Le code paysan, monseigneur… notre code à nous, pauvres gens…

— Qu’est-ce à dire, manants ! votre code ? quel code ?

— Monseigneur, — reprend Tankerù, de qui le calme ne se dément pas, — nous six que vous voyez là, nous sommes délégués de vos vassaux de Mezléan et de Plouernel ; nous nous sommes souvent réunis, à seule fin d’aviser à nos misères. Elles sont, voyez-vous, trop fortes ! nous ne pouvons plus, foi de Dieu ! les supporter ! non ! Dans ce cahier, contenant le code paysan[1], nous exposons donc humblement nos doléances, et puis nous marquons de notre mieux les règles qu’il vous plaira suivre envers nous, monseigneur, à partir d’aujourd’hui.
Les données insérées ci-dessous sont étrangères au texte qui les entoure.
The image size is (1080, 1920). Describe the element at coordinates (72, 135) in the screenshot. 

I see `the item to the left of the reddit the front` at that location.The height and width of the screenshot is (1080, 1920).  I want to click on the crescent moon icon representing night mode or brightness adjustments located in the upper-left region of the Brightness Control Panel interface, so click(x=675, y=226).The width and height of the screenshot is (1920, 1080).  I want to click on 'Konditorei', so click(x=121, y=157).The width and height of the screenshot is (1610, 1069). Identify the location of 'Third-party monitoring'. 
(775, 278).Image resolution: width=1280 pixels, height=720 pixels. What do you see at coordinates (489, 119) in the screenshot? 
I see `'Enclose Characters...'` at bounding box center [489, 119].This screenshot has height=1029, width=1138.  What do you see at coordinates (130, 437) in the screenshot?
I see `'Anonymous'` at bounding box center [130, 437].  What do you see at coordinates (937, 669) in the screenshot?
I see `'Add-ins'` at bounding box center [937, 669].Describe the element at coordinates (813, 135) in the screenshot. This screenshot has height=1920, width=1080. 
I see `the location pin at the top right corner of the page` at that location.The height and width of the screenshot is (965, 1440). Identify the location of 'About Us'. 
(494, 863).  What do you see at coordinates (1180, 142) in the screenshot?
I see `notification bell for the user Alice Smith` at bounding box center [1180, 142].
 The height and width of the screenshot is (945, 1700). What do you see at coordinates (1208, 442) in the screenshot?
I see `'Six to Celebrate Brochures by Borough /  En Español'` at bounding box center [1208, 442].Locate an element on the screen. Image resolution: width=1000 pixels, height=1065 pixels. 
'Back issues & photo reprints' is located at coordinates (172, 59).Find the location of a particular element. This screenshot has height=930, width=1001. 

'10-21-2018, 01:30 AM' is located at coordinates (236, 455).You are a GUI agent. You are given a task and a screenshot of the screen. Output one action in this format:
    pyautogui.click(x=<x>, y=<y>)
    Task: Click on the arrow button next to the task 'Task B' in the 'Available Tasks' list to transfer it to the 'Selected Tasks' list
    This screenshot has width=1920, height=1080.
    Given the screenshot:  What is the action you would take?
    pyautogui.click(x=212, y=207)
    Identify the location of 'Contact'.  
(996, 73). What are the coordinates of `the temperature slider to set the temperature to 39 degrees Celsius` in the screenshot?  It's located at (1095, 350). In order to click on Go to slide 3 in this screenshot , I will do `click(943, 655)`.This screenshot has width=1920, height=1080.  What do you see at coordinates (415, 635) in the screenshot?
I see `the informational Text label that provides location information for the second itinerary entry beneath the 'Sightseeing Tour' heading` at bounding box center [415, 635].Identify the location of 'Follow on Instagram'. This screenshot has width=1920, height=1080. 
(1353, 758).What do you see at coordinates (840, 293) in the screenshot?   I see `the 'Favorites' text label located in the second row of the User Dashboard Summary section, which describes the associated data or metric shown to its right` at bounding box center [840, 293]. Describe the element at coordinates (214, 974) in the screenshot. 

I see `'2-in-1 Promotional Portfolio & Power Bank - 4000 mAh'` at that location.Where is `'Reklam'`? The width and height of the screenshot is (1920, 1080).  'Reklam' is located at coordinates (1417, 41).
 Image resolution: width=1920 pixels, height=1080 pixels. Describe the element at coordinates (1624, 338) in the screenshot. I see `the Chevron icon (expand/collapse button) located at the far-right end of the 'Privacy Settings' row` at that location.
— Un code ! des règles ! dictés par cette canaille rustique ! — balbutie le comte de Plouernel, non moins abasourdi, stupéfait que s’il eût ouï parler, raisonner des animaux. — Est-ce le comble de l’insolence ? est-ce folie ? ou bien ces marauds sont-ils ivres ?… Est-ce que je rêve ? est-ce que je veille ?…

— Écoutez cette mauvaise engeance, — dit tout bas l’abbé au

  1. Voir la Lettre aux abonnés, au sujet de ce fait si curieux, d’une si grande signification, et cependant jusqu’ici presque inconnu.